There’s a swath of purple and a lot of lavender. It’s soothing. And that’s what a dispensary should be. The new home of Elemental Wellness will be a little bigger and a lot more convenient, but most of all the building is likely to make members feel good: Relaxed. Peaceful. Calm. The effect is already working on Project Manager Amanda Griffin-Snyder, even though the space won’t open to members until Dec. 7. “I feel really at peace here,” she said, “and I get a lot done.”

 


The dispensary will move overnight, serving members at the existing building on Charcot Avenue through Dec. 6 and opening at 985 Timothy Drive, San Jose the next morning. One of the biggest changes members will notice is a second entrance, set up solely for pre-orders. The main entrance, at the building’s rear, opens into a much larger showroom and service counter. Members will also find 13 registers in the showroom and three more at the pre-order counter, more than double the seven registers at the original site. “What’s really wonderful about this location is having two entrances, with pre-order at the front where it will be bagged and ready so members can get in and out quickly,” Griffin-Snyder said. “And the pre-order entrance has its own parking.”

 


But the showroom is the showplace. The centerpiece is a set of five vertical panels suspended from the ceiling like enormous cutwork linen, each with a cannabis motif that provides a sightline to the showroom. “I think that is a wow factor,” Griffin-Snyder said. The long-empty office space now has a glass-walled event room with a maple floor for yoga and tai chi and a room designed specifically for private consultations. “I’m very visual. I can see the potential, and I saw the potential almost immediately when we first visited,” Griffin-Snyder said. “Then we brought the architect, and he was walking through, pointing out things we could do to make it flow, and feel harmonious. When he sent his proposal with the floorplan, it all made sense. That was when it set in, when I thought, ‘I know this is going to work.”

 


Despite Griffin-Snyder’s confidence, the project had a long way to go. The San Jose City Council prompted the move when a new ordinance went into effect requiring dispensaries to locate only in certain commercial zones. It took months of scouting, but Griffin-Snyder and her team eventually found a safe neighborhood not far from the original dispensary. She knew the pre-order entrance, expanded showroom, increased number of registers and 45-space parking lot would make the experience more speedy and efficient, but the most unique change is the way the cannabis is dispensed. Custom-designed drawers slide through both sides of the wall, allowing employees to restock as quickly as a member makes a selection. There were challenges, of course.
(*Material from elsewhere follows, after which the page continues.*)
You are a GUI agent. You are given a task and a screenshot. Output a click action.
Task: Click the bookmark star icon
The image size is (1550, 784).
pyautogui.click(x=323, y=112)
I’m very even-keeled, but there were moments I really needed to be alone,” Griffin-Snyder said. “I would come here to gather my thoughts, and remind myself that all the hard work – the small battles won during construction, the looming deadlines, passing city inspections – was going to be worth it. Patients were going to come here and feel at ease, calm and peaceful.”

 


And that’s the point. As Minoru Yamasaki, one of the most prominent American architects of the 20th century said: “We build buildings which are terribly restless. And buildings don't go anywhere. They shouldn't be restless.” Griffin-Snyder certainly agrees. And she’s eager to find out if members, who follow her to her new address at 985 Timothy Drive, San Jose, do too.